Stand Against Rahm! The Chicago Teachers' Strike Is the Next Chapter in the Fight Against Plutocracy

http://www.alternet.org/education/stand-against-rahm-chicago-teachers-strike-next-chapter-fight-against-plutocracy



CHICAGO — I was awoken by honking car horns yesterday morning, and couldn’t have been happier for the fact. Chicago’s public schoolteachers are on strike against the city government and Mayor Rahm Emanuel. And while no one likes the budget crisis that forms the strike’s fiscal context, nor the fact that 350,000 students aren’t at school, much of Chicago is finding joy in the municipal impasse — which is why, anywhere within earshot of the schools where the Chicago Teachers Union’s 25,500 members are picketing in front of their workplaces, solidarity car horns are blasting away.
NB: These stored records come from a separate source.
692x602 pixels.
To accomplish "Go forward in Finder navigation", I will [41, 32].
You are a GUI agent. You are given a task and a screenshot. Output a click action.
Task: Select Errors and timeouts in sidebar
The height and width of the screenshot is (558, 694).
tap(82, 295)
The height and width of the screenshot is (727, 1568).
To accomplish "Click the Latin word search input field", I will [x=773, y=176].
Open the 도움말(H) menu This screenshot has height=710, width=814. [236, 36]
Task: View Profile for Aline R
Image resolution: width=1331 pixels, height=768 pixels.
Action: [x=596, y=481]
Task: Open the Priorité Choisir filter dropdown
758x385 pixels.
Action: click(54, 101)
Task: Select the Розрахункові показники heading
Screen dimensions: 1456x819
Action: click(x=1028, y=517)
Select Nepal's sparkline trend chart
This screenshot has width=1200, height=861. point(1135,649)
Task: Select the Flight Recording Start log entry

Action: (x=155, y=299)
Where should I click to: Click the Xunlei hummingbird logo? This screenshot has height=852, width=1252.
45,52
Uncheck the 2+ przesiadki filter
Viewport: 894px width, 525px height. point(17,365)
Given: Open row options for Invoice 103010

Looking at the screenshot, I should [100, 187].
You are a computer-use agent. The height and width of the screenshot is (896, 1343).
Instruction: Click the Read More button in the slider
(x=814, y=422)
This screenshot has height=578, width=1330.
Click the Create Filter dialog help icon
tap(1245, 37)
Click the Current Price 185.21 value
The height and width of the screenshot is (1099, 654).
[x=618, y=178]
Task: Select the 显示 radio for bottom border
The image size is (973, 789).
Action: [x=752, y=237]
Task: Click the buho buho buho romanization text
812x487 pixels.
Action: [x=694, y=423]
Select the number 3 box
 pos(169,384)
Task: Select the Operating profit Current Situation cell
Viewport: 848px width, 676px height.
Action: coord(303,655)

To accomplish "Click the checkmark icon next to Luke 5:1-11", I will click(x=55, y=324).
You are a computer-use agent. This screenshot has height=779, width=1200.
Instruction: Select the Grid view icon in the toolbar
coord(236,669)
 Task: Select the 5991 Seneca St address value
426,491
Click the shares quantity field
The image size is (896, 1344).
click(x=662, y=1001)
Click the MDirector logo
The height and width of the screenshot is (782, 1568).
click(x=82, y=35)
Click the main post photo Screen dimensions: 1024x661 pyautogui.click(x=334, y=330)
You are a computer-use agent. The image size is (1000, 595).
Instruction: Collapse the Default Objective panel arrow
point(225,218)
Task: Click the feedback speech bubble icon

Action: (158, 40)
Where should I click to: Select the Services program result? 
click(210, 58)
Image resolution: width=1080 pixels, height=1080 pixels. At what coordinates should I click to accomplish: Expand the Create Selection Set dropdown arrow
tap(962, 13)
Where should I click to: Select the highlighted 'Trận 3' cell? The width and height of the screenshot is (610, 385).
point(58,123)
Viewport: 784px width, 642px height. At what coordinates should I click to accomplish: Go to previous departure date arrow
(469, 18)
Since Rahm Emanuel’s election in the spring of 2011, Chicago’s teachers have been asked to eat shit by a mayor obsessed with displaying to the universe his “toughness” — toughness with the working-class people that make the city tick; toughness with the protesters standing up to say “no”; but never, ever toughness with the vested interests, including anti-union charter school advocates, who poured $12 million into his coffers to elect him mayor (his closet competitor raised $2.5 million). The roots of the strike began when Emanuel announced his signature education initiative: extending Chicago’s school day. Overwhelmingly, Chicago’s teachers support lengthening the day, which is the shortest of any major district in the country. Just not the way Rahm wanted to ram it down their throats: 20 percent more work; 2 percent more pay.

He had already canceled a previously negotiated 4 percent cost-of-living raise, and accused teachers who balked of not caring about their students. The teachers’ response to this abuse is something all of us should be paying attention to. If Chapter 1 of the American people’s modern grass-roots fight against the plutocracy was the demonstrations at the Wisconsin State Capitol in the spring of 2011, and Chapter 2 was the Occupy encampments of that summer, the Chicago Teachers Union’s stand against Emanuel should go down as Chapter 3. It’s been inspiration to anyone frustrated that people have forgotten how good it feels to stand up to bullies — and how effective it can be.

The CTU lost the first skirmish last year when Emanuel trundled down to the state capitol in Springfield to wire a new statute sure to forestall accountability for his draconian plan: alone among Illinois municipal workers, teachers would need a 75 percent vote among their membership to authorize a strike. Then in June of this year, after a rally that overflowed a 3,929-capacity theater with red CTU T-shirts, almost 90 percent of members voted through that authorization, should their leaders choose to call a strike. Counting spoiled ballots, the number of teachers voting against the authorization amounted to little more than a handful.